A view of cranes, damaged by air strikes, at the container terminal of the Red Sea port of Hodeidah, Yemen November 30, 2017. REUTERS/Abduljabbar Zeyad
by Aziz El Yakhoubi (Reuters) – Yemen’s warring parties have failed to leave the main port city of Hodeidah more than two months after agreeing to a U.N.-led truce deal as part of efforts to end the almost four-year war that has pushed the country to the brink of famine.
The two sides agreed at December consultations in Sweden, the first in two years, on a ceasefire and troop withdrawal from Hodeidah in the first major breakthrough in peace efforts.
The truce has largely held but the withdrawal has yet to materialize amid deep mistrust between the Iran-aligned Houthi movement, which controls Hodeidah, and the Saudi-led coalition trying to restore the ousted government of Abd-Rabbu Mansour Hadi.
WHY HASN’T THE DEAL BEEN IMPLEMENTED?
The Sweden agreement never spelled out which local authority would take control after fighters withdrew. The Houthis hold Hodeidah while other Yemeni fighters backed by the coalition are positioned on the outskirts of the city.
On Dec. 29, the Houthis started leaving Hodeidah port and handed over to local coast guards. The coalition objected, saying those units were loyal to the movement.
A U.N. observer team headed by retired Dutch Major General Patrick Cammaert had no verification mechanism in place to assess the local units and struggled to bring the two sides together for talks. He resigned in January and handed over to a Danish general, Michael Anker Lollesgaard, who relaunched meetings on a ship off the coast of Hodeidah.
After weeks of diplomacy that also involved special envoy Martin Griffiths, the United Nations announced on Feb. 7 that a preliminary agreement had been reached for a phased approach.
The Houthis were due within days to withdraw 5 km (3 miles) from the port of Saleef, used for grains, and Ras Isa oil terminal. They would also clear the areas of landmines and heavy weaponry.
After the move was verified, the group would pull out of Hodeidah port alongside a coalition retreat of 1 km from the “Kilo 7” eastern suburb of the city, where battles raged before the ceasefire went into force on Dec. 18.
But the U.N. is still trying to bridge the gap between both sides on the local authority that would take over under U.N. supervision, before a wider redeployment in the second phase.
There are several proposals on the table, including agreeing a common list of coast guards and police force members.
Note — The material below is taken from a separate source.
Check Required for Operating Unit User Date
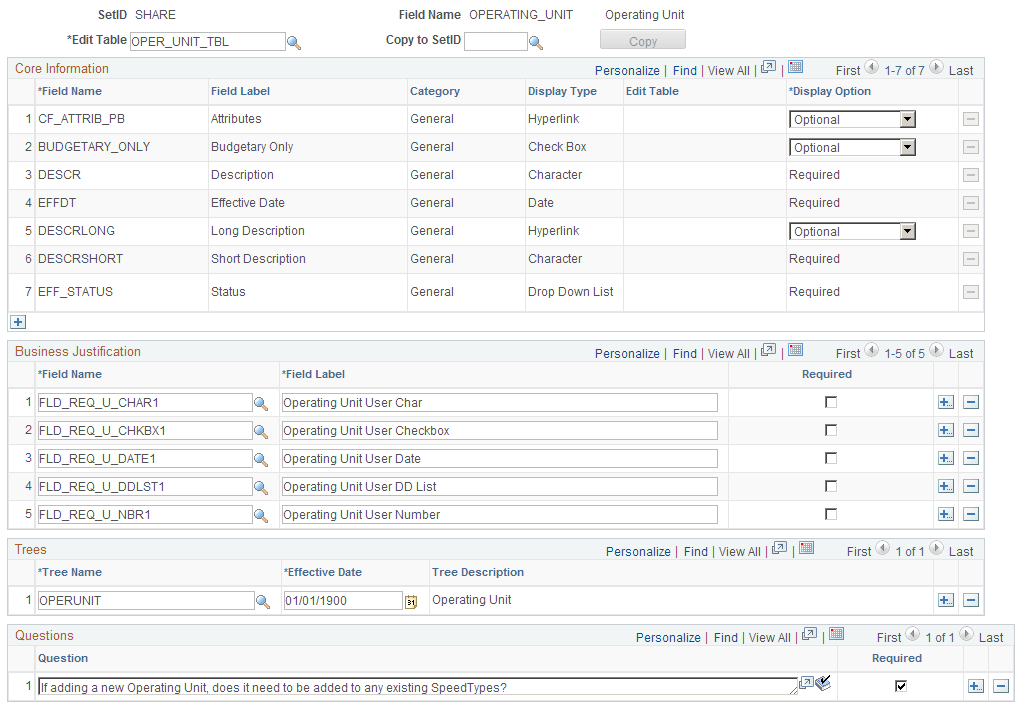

The Houthis also doubt that the coalition will actually retreat after they move out.
WHY IS HODEIDAH SO IMPORTANT?
The port handles the bulk of Yemen’s commercial and aid supplies and is critical for feeding the population of 30 million people in the poorest country in the Arabian Peninsula.
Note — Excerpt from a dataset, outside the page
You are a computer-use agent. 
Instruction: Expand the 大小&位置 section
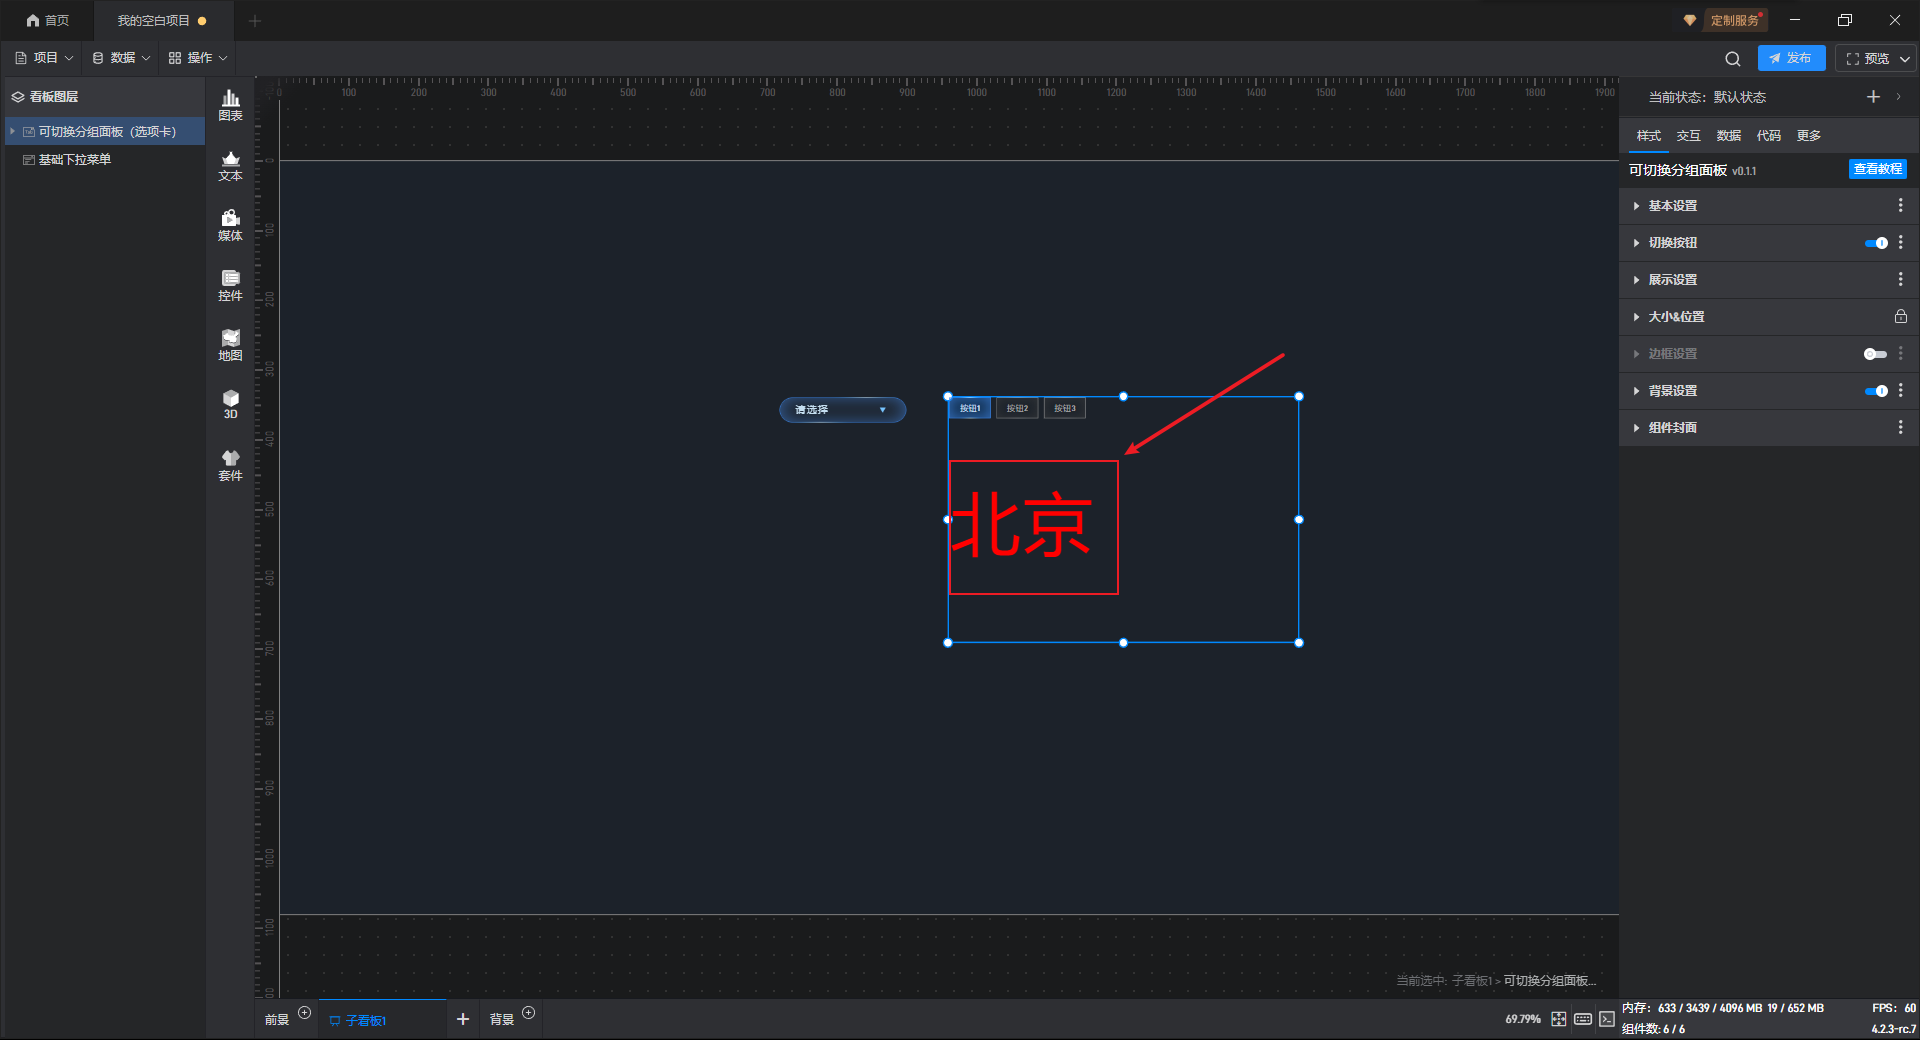[1676, 317]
It became a focus of fighting last year, raising concern that a full-scale assault could so disrupt supply lines there would be mass starvation in a country where 16 million people face severe hunger. The fighting has made it difficult to open humanitarian corridors.
After years of military stalemate, the Sunni Muslim coalition led by Saudi Arabia and the United Arab Emirates twice launched an offensive last year to seize the port, seeking to weaken the Houthis by cutting off their main supply line.
Saudi Arabia and the UAE want to exit a costly war that has come under increased scrutiny following the murder in October of Saudi journalist Jamal Khashoggi at the kingdom’s Istanbul consulate.
The Western-backed alliance intervened in Yemen in 2015 to restore Hadi’s government, which now holds the southern port city of Aden and string of coastal towns. The Houthis control most urban centres including Sanaa.
If the Hodeidah deal fails, chances are slim for further peace talks to agree a framework for political negotiations to end the conflict, which has killed tens of thousands of people.
WHY IS THE CONFLICT SO COMPLEX?
Yemen’s fractious armed groups and parties, numerous before the war, have proliferated further since 2015, and they all have their own agenda. The war also revived old strains between North and South Yemen, formerly separate countries that united into a single state in 1990 under slain former President Ali Abdullah Saleh.
Southern separatists resented concentration of resources in the north. Although from the north, the Shi’ite Zaydi sect chafed as their stronghold in Saada became impoverished. In late 1990s, they formed the Houthi group, fought the army and forged ties with Iran. Jihadists set up an al Qaeda wing in the south.
Mass pro-democracy protests in 2011 forced Saleh to step down after some of his former allies turned on him and the army split. His deputy, Hadi, was elected to a two-year term to oversee a democratic transition, but was undermined.
In 2014 the Houthis, aided by Saleh loyalists, seized Sanaa forcing Hadi to share power. When a federal constitution was proposed, both Houthis and southern separatists rejected it.
The Houthis arrested Hadi in 2015, but he escaped and fled to Aden. The coalition then entered the war on Hadi’s side.